My wish is to have the choice of “Ask if not safe” and “Always ask”.
One way to make this work for always ask would be to save the result of the always ask for a group in the individual application rule below. This would mean it does not have to remember your decision for individual applications in the group. It would have to remember “always ask” from the group but carry on looking down for the individual application rule and then ask if the individual rule says ask and block or allow if the individual rule says this.
If there was an advanced mode with “always ask” option and without the blanket allowing for safe applications then it would be possible to set up your own rules easily without too much effort and without having to resort to paranoid mode which is totally unusable for me.
In the “all applications” group set “direct disk access” and “writing to HKLM” to “always prompt”. If an application then writes to a protected registry key under HKLM then the user is prompted and if the user says yes defence+ would write allowed for this particular registry area in the entry for that application below the all applications group. It the application wrote to a protected key under HKCU then the user would not be prompted if the application was safe. All applications would get prompted before being allowed direct disk access and the application replies saved in the individual application settings.
You would then always get a prompt for particularly dangerous things and the results saved for each application.
You could then have some registry keys and some actions more protected than others.
This idea could be a more flexible replacement for paranoid mode. If you had a group for all applications and set everything monitored to “force alert” and placed this at the top of computer security policy you would have paranoid mode. If you placed the same rule at the bottom of computer security policy you would have clean pc or safe mode for all you existing applications and any new application would be in paranoid mode.

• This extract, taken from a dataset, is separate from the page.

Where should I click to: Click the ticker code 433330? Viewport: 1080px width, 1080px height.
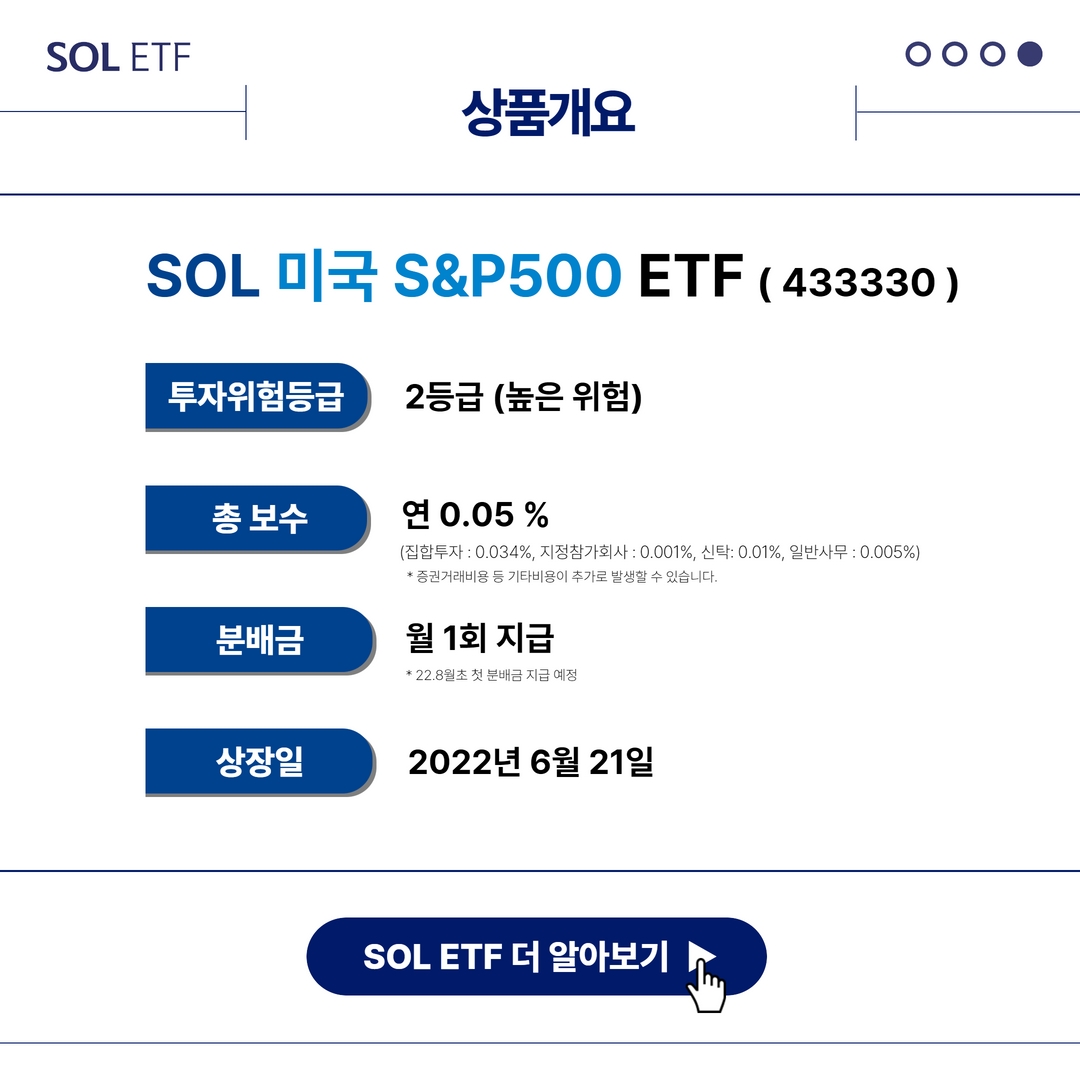pyautogui.click(x=859, y=282)
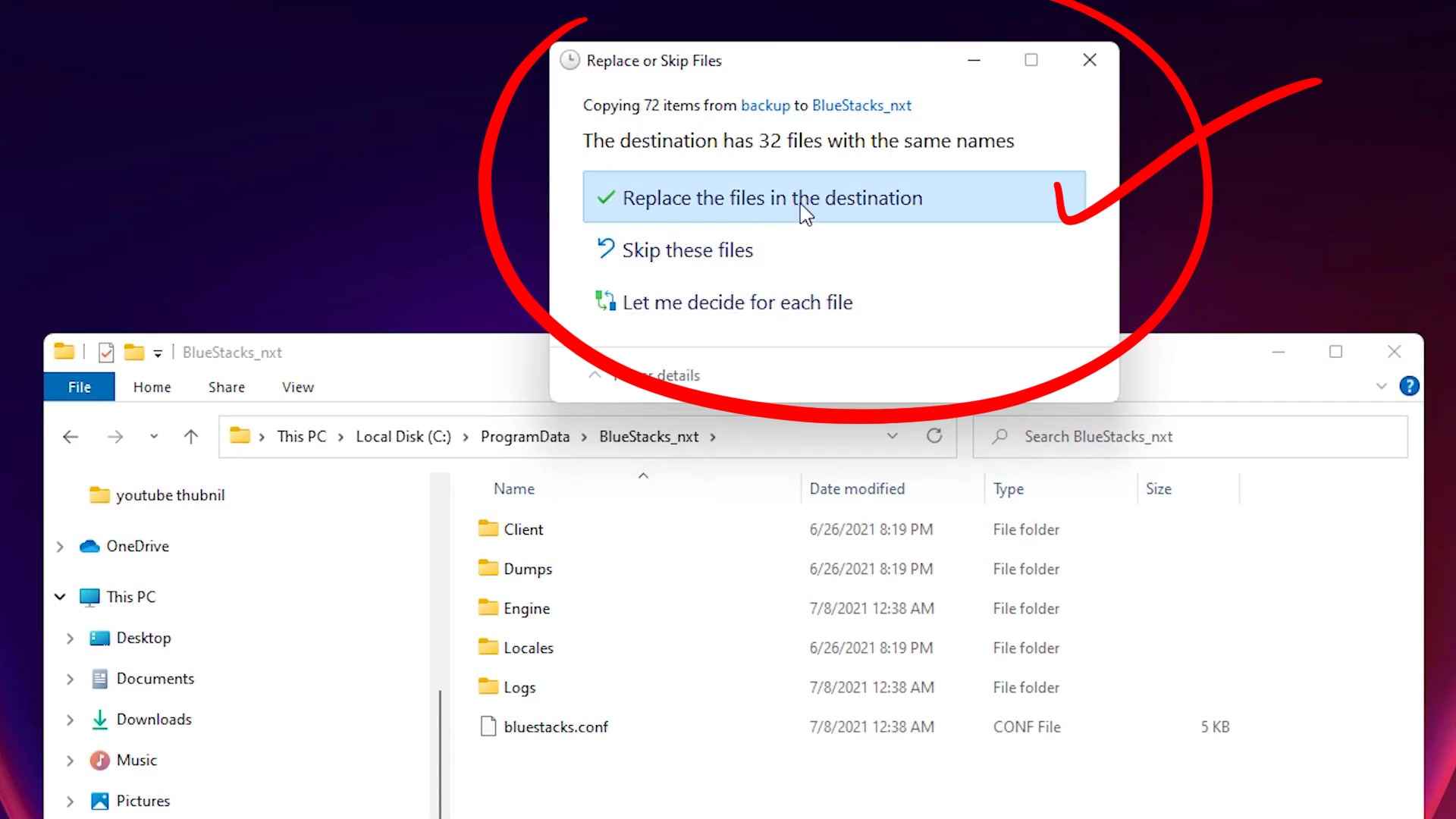Select Let me decide for each file
This screenshot has width=1456, height=819.
tap(737, 301)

You could then be paranoid about what really matters and not have to answer a prompt just to, as an example, access the print spooler.

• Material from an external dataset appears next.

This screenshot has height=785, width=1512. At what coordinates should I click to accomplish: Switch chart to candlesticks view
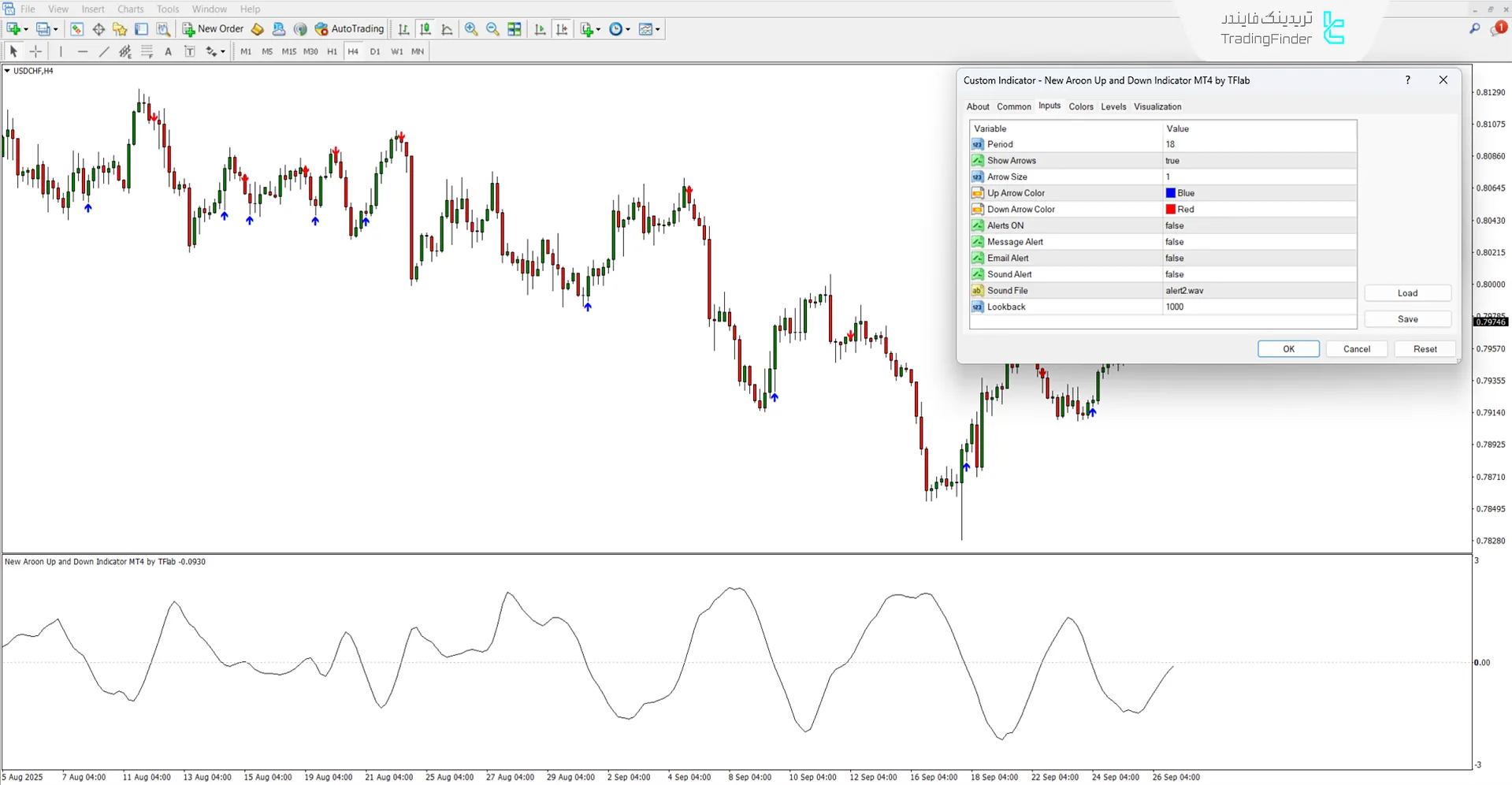click(x=425, y=29)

In parental mode it would allow blocking of installation of all software, safe or otherwise. Like a software restriction policy but without having to spend a fortune of Vista Ultimate.

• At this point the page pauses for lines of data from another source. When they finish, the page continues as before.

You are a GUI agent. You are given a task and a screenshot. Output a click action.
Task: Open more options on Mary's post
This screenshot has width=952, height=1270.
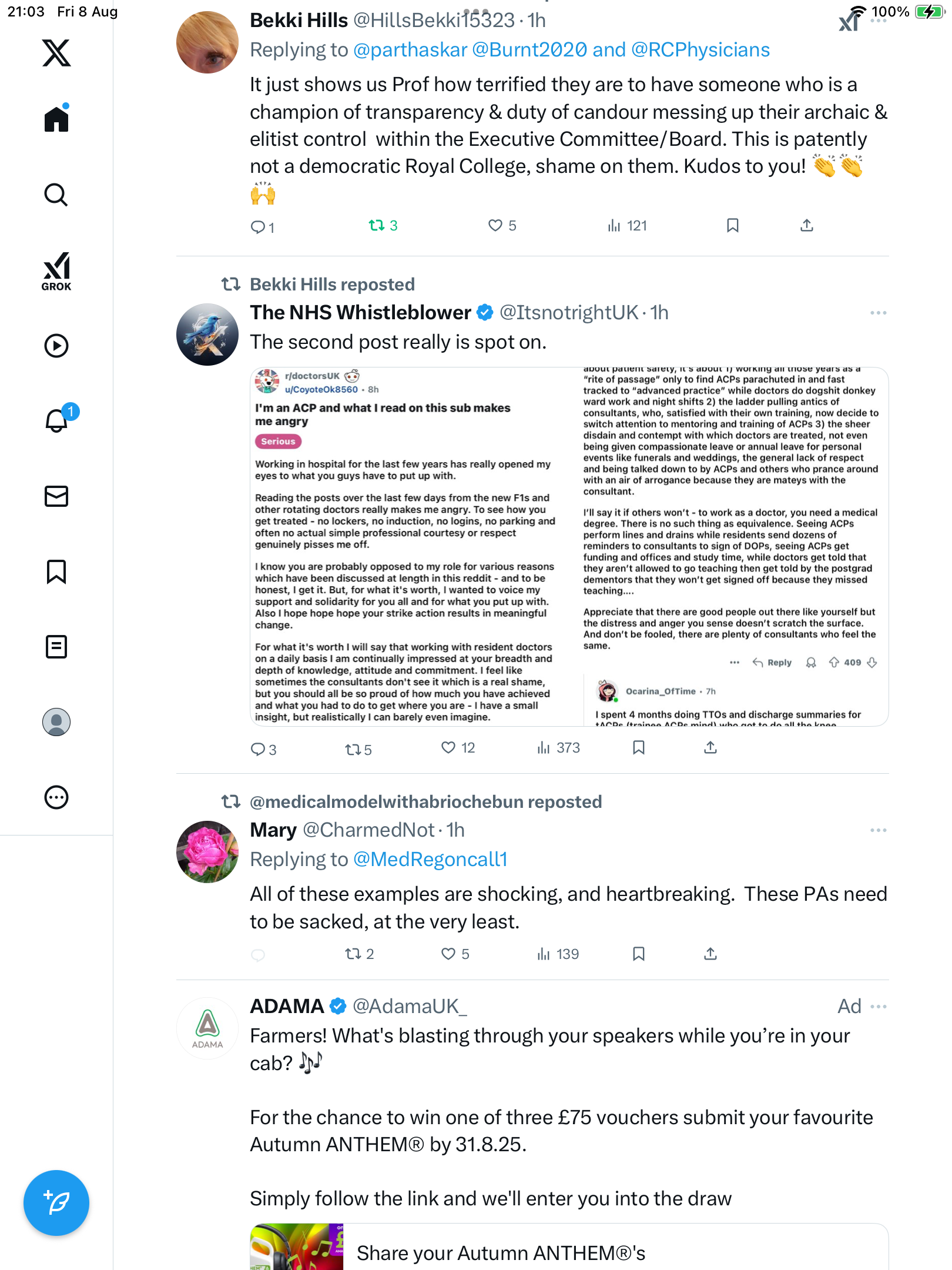(x=878, y=830)
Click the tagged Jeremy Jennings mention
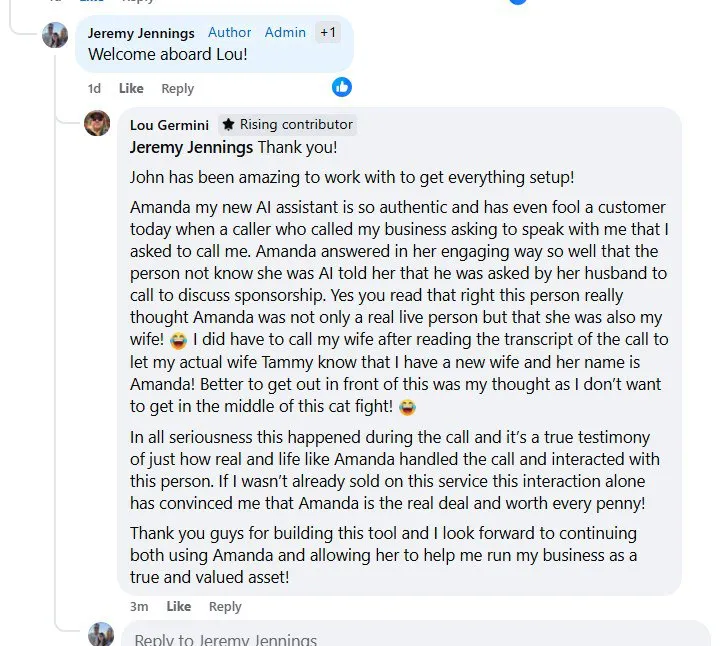 point(191,147)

In the “all applications” group set “direct disk access” and “writing to HKLM” to “always prompt”. If an application then writes to a protected registry key under HKLM then the user is prompted and if the user says yes defence+ would write allowed for this particular registry area in the entry for that application below the all applications group. It the application wrote to a protected key under HKCU then the user would not be prompted if the application was safe. All applications would get prompted before being allowed direct disk access and the application replies saved in the individual application settings.
You would then always get a prompt for particularly dangerous things and the results saved for each application.
You could then have some registry keys and some actions more protected than others.
What would an “ask if not safe” option do? Will it prompt of an acess to an unsafe file? What difference does it make if the file is safe or unsafe? What matters is if the activity is malicious or not.
“Ask if not safe” should actually be a part of “Image Execution Settings”. That is, you should be alerted everytime a safe file - that has been tampered with - tries to do something.
It is impossible to have a “force prompt” rule for “all applications” at the bottom. To do that, you’ll have to to let D+ learn a few application rules and then add a rule for all applications. Even then, for every new application that is introduced to the system, it will be considered as part of “all applications”.